┌────────
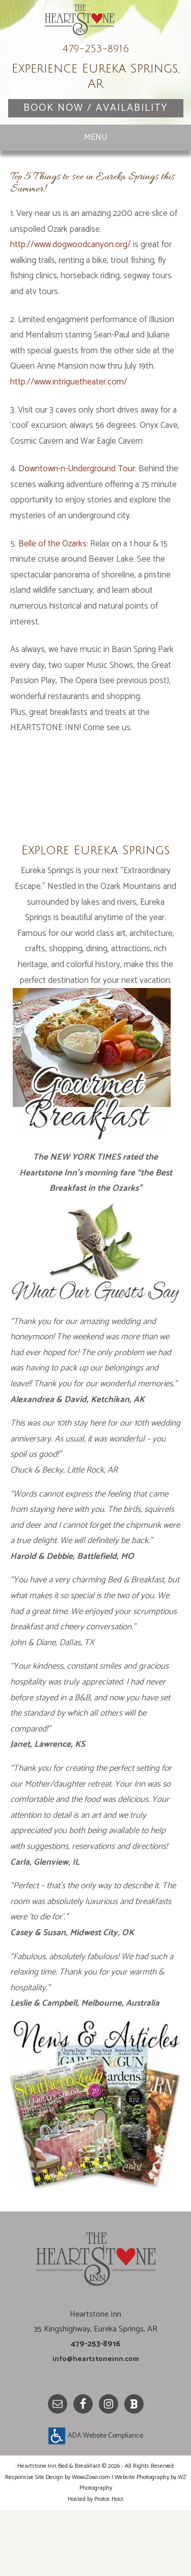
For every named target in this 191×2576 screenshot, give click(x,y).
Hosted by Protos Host (95, 2565)
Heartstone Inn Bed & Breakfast (95, 48)
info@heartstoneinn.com (95, 2410)
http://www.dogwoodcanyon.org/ (70, 296)
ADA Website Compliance (96, 2503)
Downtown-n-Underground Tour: (77, 520)
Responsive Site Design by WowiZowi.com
└────────
## Written problem
Switch "Tour" to "Excursion" throughout the material and write it out again with nothing else changed, leaving out the pictures.

## Answer for the task
For every named target in this 191×2576 screenshot, give click(x,y).
Hosted by Protos Host (95, 2565)
Heartstone Inn Bed & Breakfast (95, 48)
info@heartstoneinn.com (95, 2410)
http://www.dogwoodcanyon.org/ (70, 296)
ADA Website Compliance (96, 2503)
Downtown-n-Underground Excursion: (77, 520)
Responsive Site Design by WowiZowi.com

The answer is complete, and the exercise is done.